Simple Cairo/Quartz C++ example


I need to create and run a simple interactive C++ Cairo (graphics) app on MacOS, which presumably means using the Quartz backend.

I feel really silly asking this, but I cannot seem to locate a simple example on the Web. Everything uses Cocoa (which is ObjectiveC) or Swift.

Here's what I have so far, and it links properly but does nothing... but it's because I'm missing some stuff I'm sure:

#include <cairo/cairo-quartz.h>
#include <cairo/cairo.h>

int main()
{
    cairo_surface_t* surface = cairo_quartz_surface_create (
              CAIRO_FORMAT_RGB24
            , 640
            , 480
            );

    cairo_t* cr = cairo_create(surface);

    // What next?  How do I get the window to show up?
    // What do I use for my event loop?
}

Command to build:

clang++ $(pkg-config --cflags --libs cairo) main.cpp

(Obviously this assumes you have correctly installed Cairo)


Solution

  • Cairo doesn't know about windows or event loops.

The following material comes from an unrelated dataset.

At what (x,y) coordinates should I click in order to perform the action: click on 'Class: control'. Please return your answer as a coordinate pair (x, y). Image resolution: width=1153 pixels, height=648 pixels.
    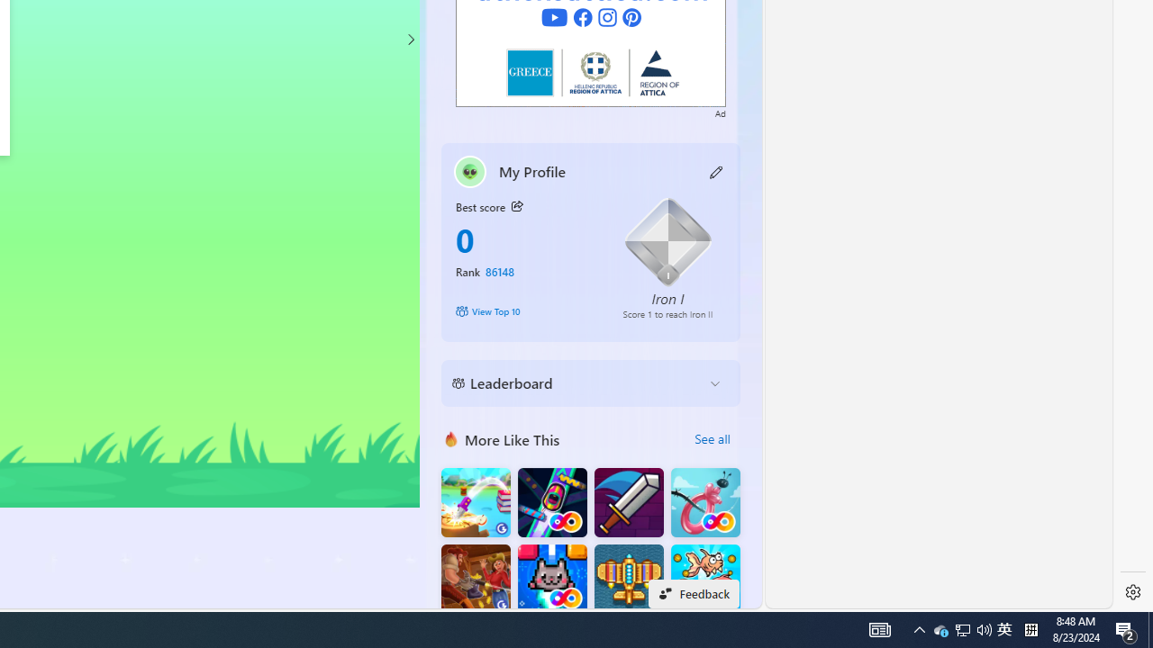
    Looking at the image, I should click on (409, 39).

It just knows how to draw into “surfaces”, where a surface is somewhat circularly defined as “something Cairo can draw into”. It can create various system-independent surfaces, like in-memory bitmaps, PDFs, and PostScript files, and it can wrap a surface around some system-dependent drawing targets, like a Quartz CGContext, a Windows HDC, or an X11 Drawable.

    If you want to create an interactive application, you need to use some other system to create an on-screen drawing target and to respond to user input. Then you can wrap the system's on-screen drawing target in a cairo_surface_t and use Cairo to draw.

    So, you can use the native macOS Cocoa frameworks for interaction, and use cairo_quartz_surface_create_for_cg_context to wrap a cairo_surface_t around a macOS-native CGContext. Cocoa applications tend to provide the best user experience on macOS.

    Or you can use the cross-platform Qt system for interaction, and use cairo_qt_surface_create to wrap a cairo_surface_t around a QPainter. Qt is a C++ system, so this might be your easiest solution.

    Or you can use SDL with the cairosdl helpers.

    Or, for any framework that provides access to simple RGB bitmaps, you can use cairo_image_surface_create_for_data to wrap a cairo_surface_t around the bitmap.

    Or, for any framework that can import a simple RGB bitmap, you can use cairo_image_surface_create to create a bitmap, and then hand it off to the system using the system's API.